En ce qui concerne la nourriture, nous avons des associations telles que les resto du Coeur, Magi St logis, secours catholique, la Croix Rouge… Ce qui manque beaucoup c’est l’aide pour effectuer nos démarches administratives, qui sont souvent laborieuses. En effet, on passe par exemple de très longues heures à attendre devant la préfecture. Les démarches sont très compliquées, c’est un véritable parcours du combattant. Nous vivons aussi dans un stress et une peur permanente. Par exemple, je me suis fait contrôler un jour à Bouffay par deux policiers en civil. Ce genre de contrôle est fréquent, certains migrants sont immédiatement embarqués dans le camion de Police. Ils peuvent être renvoyés en Afrique ou dans d’autres pays d’europe, et tout est à recommencer.

Pour ce qui est des soins, obtenir la CMU ou l’aide médicale d’état est une démarche si compliquée que nous avons besoin des associations pour le faire. Le temps d’attente pour être soigné est parfois de plusieurs mois. Alors que les blessures et séquelles dues à l’exil nécessitent une prise en charge immédiate.

Mais malgré ces difficultés certaines personnes de bonne volonté, des associations, des collectifs ont fait preuve de courage en nous apportant nourriture, habits, soins… En ce qui concerne Nantes, l’an dernier, des étudiants ont réquisitionné plusieurs salles de cours de l’Université de Nantes pour nous loger. Sans cela, nous étions à la rue. Ensuite, nous avons commencé une lutte pour notre dignité. Avec l’aide des étudiants, nous nous sommes organisés. Nous voulions prendre notre destin en main. Nous faisions des assemblées générales pour délibérer entre nous et mener notre lutte. Nous avons manifesté, et organisé un meeting, nous avons aussi écrit et diffusé un tract pour convaincre nos frères et sœurs de rejoindre notre lutte. Nous gérions collectivement la cuisine, nous sommes allés chercher des soutiens pour étendre notre combat, et bien d’autres choses encore. Les acquis ont été nombreux. Après l’expulsion des squats certains d’entre nous ont été relogés dans des familles d’accueil. Les autorités publiques ont été contraintes par le rapport de force à loger une partie des migrants à la rue. Certains ont aussi été inscrits à la faculté et en lycée grâce au travail des militants. Aussi, le rapport de force durant l’occupation a même permis à 14 d’entre nous d’avoir une bourse étudiante et un logement étudiant. Enfin, nous avons convaincu des médecins de nous aider et de nous soigner bénévolement.
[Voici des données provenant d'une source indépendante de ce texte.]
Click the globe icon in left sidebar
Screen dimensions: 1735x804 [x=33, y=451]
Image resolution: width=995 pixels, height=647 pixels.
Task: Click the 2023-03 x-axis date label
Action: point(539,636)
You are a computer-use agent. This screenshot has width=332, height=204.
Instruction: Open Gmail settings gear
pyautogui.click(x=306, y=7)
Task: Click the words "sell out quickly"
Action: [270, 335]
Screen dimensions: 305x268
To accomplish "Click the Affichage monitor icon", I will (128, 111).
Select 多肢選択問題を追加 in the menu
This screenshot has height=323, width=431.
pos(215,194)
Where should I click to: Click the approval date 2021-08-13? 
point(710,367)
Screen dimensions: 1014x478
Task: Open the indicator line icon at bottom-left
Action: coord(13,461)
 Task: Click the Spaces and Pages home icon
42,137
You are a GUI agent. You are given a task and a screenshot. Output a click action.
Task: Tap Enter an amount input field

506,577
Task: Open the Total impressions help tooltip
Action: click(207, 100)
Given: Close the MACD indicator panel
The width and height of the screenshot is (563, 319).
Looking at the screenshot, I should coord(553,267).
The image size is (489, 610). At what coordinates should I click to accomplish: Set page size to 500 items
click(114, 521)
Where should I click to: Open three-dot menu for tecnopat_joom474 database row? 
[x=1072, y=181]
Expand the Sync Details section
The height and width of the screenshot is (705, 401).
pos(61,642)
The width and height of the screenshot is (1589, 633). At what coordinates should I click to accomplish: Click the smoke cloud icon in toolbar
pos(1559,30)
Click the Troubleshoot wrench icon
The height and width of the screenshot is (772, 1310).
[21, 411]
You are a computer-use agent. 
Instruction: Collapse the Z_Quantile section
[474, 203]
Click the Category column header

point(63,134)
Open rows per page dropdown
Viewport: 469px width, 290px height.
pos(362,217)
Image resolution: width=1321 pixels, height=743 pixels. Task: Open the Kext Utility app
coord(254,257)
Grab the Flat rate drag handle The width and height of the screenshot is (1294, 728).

En ce qui concerne nos revendications :

Nous luttons pour la régularisation de tous les sans-papiers et le droit au travail. Travailler nous permet de gagner notre vie et d’être indépendants, c’est à dire nous pouvons répondre nous même à nos besoins, nous loger et nous nourrir. Mesdames et Messieurs, les soutiens nombreux qu’on ne pourrait pas tous citer, ont été pour nous un grand réconfort moral autant que vital. Car cela prouve que malgré les difficultés infranchissables à notre niveau, beaucoup des Françaises et Français ne ménagent aucun effort pour essuyer nos larmes. Nous, migrants, souhaitons votre accompagnement, votre soutien dans nos démarches et nos luttes. Car nous voudrions apporter notre contribution à la société française. Et non être toujours des assistés. Nous espérons que dès aujourd’hui vous seriez prêts à être portes-paroles de notre lutte devant ceux qui sont encore indifférents ou hésitants. Nous voudrions que plus de monde se mobilise pour construire une lutte collective. Car nous avons les mêmes intérêts que les travailleurs Français. Le système propage l’idée que les migrants constituent une menace pour notre société mais c’est plutôt le système qui est la cause des déstabilisations, des divisions, des injustices dans la société. Par exemple les guerres en Libye, en Syrie, en Irak… Il y a également une nécessité de lutter contre cette politique, qui est souvent à l’origine des vagues d’immigration ! Ce système conduira toujours plus de gens à fuir la guerre et la misère, c’est pourquoi il n’y a aucun doute sur le fait que de nouvelles luttes éclateront dans l’avenir. L’expérience de lutte de l’an dernier sera de ce point de vue précieuse. Et nous allons devoir défendre une nouvelle fois l’idée selon laquelle personne n’est illégale !

Je vous remercie pour votre attention.